In the current experiment for the YF system, the DB calves gained 28% less BW during grazing at MKRRS. But while they were 21 kg lighter at feedlot entry, ADG during the initial finishing period from initial feedlot processing to reimplant was 0.27 kg/d greater for DB than NB which resulted in no difference in BW at reimplant between NBYF and DBYF steers. Compensatory growth is a physiological response to feed restrictions, and a compensatory index can be used to quantify the extent of compensatory growth (Hornick et al., 2000). Compensatory growth index is typically between 50 and 80%, and a compilation of studies in Nebraska reported a range of compensatory growth of grazing calves from 18.7 to 88% (Klopfenstein et al., 1999). However, in the current study, DBYF steers had a compensatory growth index of 114% during the first 87 d at the feedlot leading to no difference in BW at reimplant between the YF systems. The DBYF steers having a 114% compensatory gain index not only indicates there was full compensation or recovery in BW (Hornick et al., 2000) but also additional gain occurred during the first 87 d in the feedlot.

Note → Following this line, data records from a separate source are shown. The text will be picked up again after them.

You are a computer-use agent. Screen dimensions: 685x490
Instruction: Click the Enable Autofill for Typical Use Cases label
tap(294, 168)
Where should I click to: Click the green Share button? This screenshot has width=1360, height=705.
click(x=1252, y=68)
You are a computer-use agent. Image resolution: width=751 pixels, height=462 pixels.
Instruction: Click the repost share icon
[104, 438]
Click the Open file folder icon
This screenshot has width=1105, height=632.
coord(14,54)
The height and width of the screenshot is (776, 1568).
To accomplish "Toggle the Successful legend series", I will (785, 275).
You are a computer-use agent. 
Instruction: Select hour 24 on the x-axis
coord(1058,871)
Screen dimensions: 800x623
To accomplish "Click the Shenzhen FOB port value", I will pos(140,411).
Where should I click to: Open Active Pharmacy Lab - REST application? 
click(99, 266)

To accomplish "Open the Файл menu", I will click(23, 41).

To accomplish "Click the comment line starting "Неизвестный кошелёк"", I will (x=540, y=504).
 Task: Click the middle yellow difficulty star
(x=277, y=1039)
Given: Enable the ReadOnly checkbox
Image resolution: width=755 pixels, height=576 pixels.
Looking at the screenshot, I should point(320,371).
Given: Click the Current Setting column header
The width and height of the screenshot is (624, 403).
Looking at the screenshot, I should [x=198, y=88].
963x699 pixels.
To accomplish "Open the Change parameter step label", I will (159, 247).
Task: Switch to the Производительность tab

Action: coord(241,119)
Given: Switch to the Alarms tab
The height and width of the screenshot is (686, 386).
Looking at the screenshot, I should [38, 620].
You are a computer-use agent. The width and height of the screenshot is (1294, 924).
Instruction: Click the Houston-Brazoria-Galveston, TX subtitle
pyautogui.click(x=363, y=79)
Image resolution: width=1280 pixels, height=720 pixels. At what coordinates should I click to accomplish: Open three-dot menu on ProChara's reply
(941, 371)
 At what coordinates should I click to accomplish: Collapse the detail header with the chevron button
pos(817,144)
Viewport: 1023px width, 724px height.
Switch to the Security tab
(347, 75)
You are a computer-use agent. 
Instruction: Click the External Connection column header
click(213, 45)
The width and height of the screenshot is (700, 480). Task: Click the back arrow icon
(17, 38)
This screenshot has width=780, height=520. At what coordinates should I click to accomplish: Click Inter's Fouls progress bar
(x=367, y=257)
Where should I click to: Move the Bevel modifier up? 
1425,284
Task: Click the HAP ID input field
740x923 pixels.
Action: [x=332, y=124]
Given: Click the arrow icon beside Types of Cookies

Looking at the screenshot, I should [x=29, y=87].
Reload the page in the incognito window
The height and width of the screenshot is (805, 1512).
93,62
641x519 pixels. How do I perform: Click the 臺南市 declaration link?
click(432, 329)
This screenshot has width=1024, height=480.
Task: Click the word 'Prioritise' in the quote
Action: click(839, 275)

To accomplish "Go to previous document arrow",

Modeled feed intake and feed efficiency.

The model developed for DMI by Guiroy et al. (2001) accounted for 74% of the variation of observed DMI and had no bias. When further evaluated in data from a commercial feedlot, the observed total DM consumption was predicted with a bias of < 1% (Guiroy et al., 2001). The CV observed from Guiroy et al. (2001) was reduced from 8.18% to 3.76% when predicting DMI for groups of 5 calves instead of individuals and was < 2% in groups of 20 calves; therefore, we concluded these calculations could be used to determine DM required for gain in the current research, where group sizes were greater than 20 calves. When looking at model derived daily DMI (Table 4), there was a finishing system × breed type interaction (P = 0.05) with DBYF having the greatest DMI followed by NBYF, DBCF, and NBCF, respectively. However, the total finishing DMI did not have an interaction (P = 0.87) effect. When looking at system and breed-type effects, the total DMI throughout the finishing phase was 278 ± 35 kg less (P ≤ 0.01) for NB calves and was 561 ± 35 kg greater (P ≤ 0.01) for the CF system. Feed efficiency (G:F) had breed-type (P ≤ 0.01) and system (P ≤ 0.01) effects where DB were more efficient than NB and the YF system were more efficient than CF.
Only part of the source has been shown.